C.S. Lewis in ‘A Grief Observed’, written after the death of his wife through cancer, writes:
‘Talk to me about the truth of religion and I’ll listen gladly. Talk to me about the duty of religion, and I’ll listen submissively. But don’t come talking to me about the consolations of religion, or I shall expect that you don’t understand.’
Consolation can come later, for as with the human dilemma mentioned, a person must become aware of God’s identification with his loss before he can acknowledge the consolation hope He offers. All we have to do is to care and allow God to work in his own way in the life of that person.
- Be sparing in words about God, and deep in the expression of His nature through caring and also help carry the bereaved in their weakness through your prayers for them.
- Try and help the bereaved to feel the uniqueness of their situation. Every family feels the loss of a member in a unique way as each member has a special place and so leaves a special vacuum. There is nothing more disconcerting for the bereaved than to hear a prescription as to what is supposed to happen to them over the coming months on the basis of some text book on grief. Identify features of the deceased’s life that you admired and enjoyed and encourage the people to talk about them, and even incite them to re-tell the whole story of loss again.
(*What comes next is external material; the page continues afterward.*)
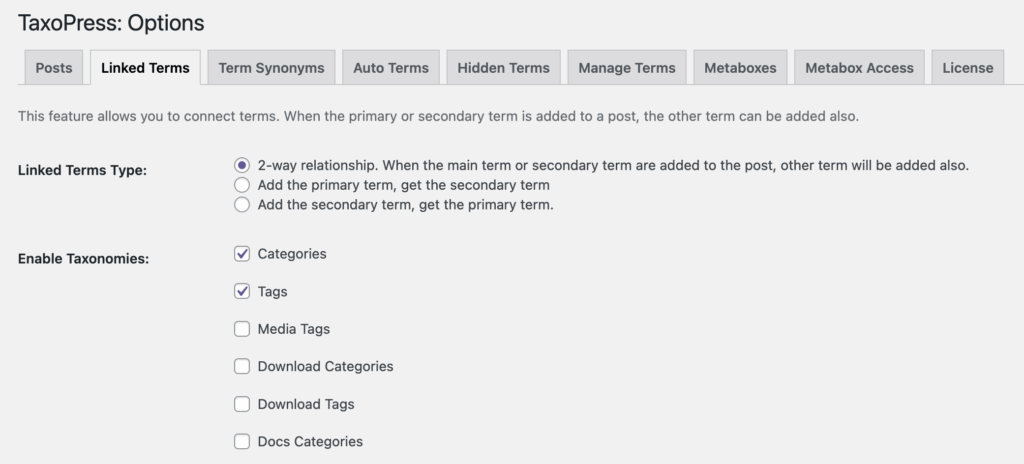Open the License tab
Image resolution: width=1024 pixels, height=464 pixels.
pos(967,68)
- Eventually encourage the person to go on living and to gradually re-emerge in the world. Even invite yourself and a few close friends to their hime for a talk or morning tea. Don’t pressure the person to go beyond what they are ready for, or this will create a new guilt feeling that can hinder healing.
- Recognise that the death is more akin to an amputation of a leg than a cork in the thigh. That person’s life will never be the same again. There will be times when they will be back at square one, when the memory of the events of that day will sweep upon a home long after a loss as though it all happened only yesterday.
As Lewis wrote:
‘Tonight all the hells of young grief have opened again; the mad words, the bitter resentment, the fluttering in the stomach, the nightmare of unreality, the wallowing in tears. For grief, nothing stays ‘put’. One keeps on emerging from a phase, but it always recurs. Round and round. Everything repeats. Am I going in circles, or dare I hope I am on a spiral? But if I spiral, am I going up or down?’
Be understanding and patient, and recognise that there will come a point in the life of the bereaved when they will have to answer Jesus’ question to the blind man at the pool: ‘Do you want to be well again?’ For the bereaved can so easily rest in the shadows rather than the sunlight, especially if they have not fully expressed themselves in the reaction phase. Time is not a healer if there is not a foothold upon which healing can develop and that foothold can best be established as reaction is encouraged openly and sharingly.
The ministry to the bereaved is a deep and difficult one made easier by the resources of love God can create in the hardest of human hearts. Love and healing are intertwined, and God can make them both possibilities and realities in the saddest of losses.
We are reminded that death being death, resolution is always only partial. At best resolution looks beyond the paradoxical nature of our deepest experiences of living to that time when questions and doubts will be swallowed up in the certainties, when Christ is all in all.